Visitors can enjoy a dose of nature at the Al Maaden Sculpture Park, where monumental artaworks are set against the backdrop of the Atlas Mountains. Or there is the Jardin Anima, an enchanting botanical garden accentuated by large and vibrantly painted abstract works. There’s also the Jardin Rouge, an artists’ residency situated near to a typical Moroccan village on the outskirts of Marrakech, launched in 2007 by the private Montresso Art Foundation, where 1-54 will host its talks program.
For accommodation, there are a variety of options for a palatial retreat. One of the most famous is the Royal Mansour, the King Mohammed VI’s regal hotel. Tucked away in the ancient walls of the Old City of Marrakech, it is within walking distance of the historical Djemaa el Fna Square. A masterpiece hotel steeped in history, art and the grandeur one expects from the city, the hotel is laid out in the form of the traditional medina with the large entrance inspired by the legendary gates of Morocco’s imperial cities.
While less grand, the acclaimed El Fenn hotel certainly doesn’t shimmy on elegance and bespoke design. Each room is dressed in a rich color palette that evokes the sensitivity and light of a Renaissance painting. A boutique hotel and shop owned by Vanessa Branson (sister of Richard Branson), well known for her contribution to the art scene as the founder of the Marrakech Biennale, the hotel was a crumbling majestic ruin when Branson and Howell James purchased it in 2002. It is made up of three traditional riads joined together, with each courtyard built like a fortress with three-foot-thick walls. It marries Moorish style with the best of modern interiors.
“There’s a saying in Morocco, that you don’t choose a house, a house chooses you,” says Branson. “That certainly seemed to be the case when Howell James and I first stumbled across El Fenn over 15 years ago. At the time the front door was hanging half off its hinges, the derelict courtyard was overgrown and unloved, and tiles were crumbling around a long defunct fountain, but we fell in love with it immediately […] We named it El Fenn, meaning ‘artful’ in Arabic, for our love of contemporary art, and particularly for the burgeoning Moroccan art scene that we discovered on spending more and more time here.”

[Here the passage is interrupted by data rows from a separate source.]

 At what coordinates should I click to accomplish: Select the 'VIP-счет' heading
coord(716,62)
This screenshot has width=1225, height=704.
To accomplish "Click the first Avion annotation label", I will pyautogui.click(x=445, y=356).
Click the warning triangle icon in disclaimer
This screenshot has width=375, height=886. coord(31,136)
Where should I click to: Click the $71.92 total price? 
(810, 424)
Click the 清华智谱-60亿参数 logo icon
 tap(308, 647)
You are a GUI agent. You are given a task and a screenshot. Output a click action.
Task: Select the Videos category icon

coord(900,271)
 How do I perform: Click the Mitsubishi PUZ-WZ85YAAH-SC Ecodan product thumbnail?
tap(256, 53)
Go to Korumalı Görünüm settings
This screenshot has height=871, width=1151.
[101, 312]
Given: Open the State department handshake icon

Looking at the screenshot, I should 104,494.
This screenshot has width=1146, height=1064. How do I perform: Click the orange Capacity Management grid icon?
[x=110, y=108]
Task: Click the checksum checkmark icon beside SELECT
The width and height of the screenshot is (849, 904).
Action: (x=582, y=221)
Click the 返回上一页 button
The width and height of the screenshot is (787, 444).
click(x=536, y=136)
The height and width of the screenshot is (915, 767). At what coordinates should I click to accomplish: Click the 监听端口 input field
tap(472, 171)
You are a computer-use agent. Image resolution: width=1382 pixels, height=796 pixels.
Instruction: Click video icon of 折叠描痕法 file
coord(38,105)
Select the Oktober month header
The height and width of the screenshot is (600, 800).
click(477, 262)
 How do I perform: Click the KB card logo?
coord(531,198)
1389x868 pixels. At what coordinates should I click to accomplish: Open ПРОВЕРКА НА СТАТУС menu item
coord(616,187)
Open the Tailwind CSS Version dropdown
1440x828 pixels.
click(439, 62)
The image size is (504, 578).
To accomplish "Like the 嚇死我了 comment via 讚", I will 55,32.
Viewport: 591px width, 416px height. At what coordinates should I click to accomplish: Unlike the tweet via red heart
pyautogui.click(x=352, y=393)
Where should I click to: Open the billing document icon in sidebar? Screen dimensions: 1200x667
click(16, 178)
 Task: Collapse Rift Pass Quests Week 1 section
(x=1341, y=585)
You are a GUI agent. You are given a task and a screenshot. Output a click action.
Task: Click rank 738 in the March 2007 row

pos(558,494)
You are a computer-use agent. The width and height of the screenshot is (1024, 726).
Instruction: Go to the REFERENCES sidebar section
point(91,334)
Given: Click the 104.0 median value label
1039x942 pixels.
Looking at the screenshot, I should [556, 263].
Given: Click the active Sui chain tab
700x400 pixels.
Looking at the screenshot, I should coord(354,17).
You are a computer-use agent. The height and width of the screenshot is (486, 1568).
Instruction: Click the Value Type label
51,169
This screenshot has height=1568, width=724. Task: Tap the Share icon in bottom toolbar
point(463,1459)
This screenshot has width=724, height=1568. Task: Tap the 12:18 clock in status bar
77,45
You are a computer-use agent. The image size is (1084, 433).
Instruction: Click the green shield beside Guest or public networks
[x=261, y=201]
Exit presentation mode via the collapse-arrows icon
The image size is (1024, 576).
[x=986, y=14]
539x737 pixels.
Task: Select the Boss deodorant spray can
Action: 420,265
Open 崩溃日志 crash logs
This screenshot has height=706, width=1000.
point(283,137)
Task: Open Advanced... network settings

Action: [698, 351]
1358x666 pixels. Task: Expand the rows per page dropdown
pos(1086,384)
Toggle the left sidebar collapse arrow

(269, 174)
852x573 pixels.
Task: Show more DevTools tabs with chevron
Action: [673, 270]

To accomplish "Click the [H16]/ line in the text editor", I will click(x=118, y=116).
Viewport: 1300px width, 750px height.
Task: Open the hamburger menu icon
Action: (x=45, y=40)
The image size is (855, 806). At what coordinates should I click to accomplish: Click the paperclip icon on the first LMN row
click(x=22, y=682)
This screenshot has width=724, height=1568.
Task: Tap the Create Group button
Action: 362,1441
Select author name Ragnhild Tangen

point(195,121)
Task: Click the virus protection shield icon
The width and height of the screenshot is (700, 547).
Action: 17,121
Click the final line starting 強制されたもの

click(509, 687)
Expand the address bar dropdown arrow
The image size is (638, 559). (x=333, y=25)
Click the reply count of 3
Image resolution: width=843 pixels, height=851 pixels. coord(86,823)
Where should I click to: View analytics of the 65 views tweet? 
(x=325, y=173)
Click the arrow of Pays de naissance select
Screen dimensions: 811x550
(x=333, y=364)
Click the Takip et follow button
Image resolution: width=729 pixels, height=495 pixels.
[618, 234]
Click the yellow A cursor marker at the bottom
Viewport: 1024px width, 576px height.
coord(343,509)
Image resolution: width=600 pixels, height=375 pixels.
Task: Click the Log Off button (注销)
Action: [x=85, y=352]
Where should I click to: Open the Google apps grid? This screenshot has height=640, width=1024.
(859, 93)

Artful is certainly an apt description for the incredible cultural boom that is currently taking place in Marrakech—one that has been brewing over the last decade. And now with such a wealth of cultural institutions and events, the city offers more than ever a strategic reckoning between east and west and north and south. Marrakech is the cultural gateway to the magical continent of Africa.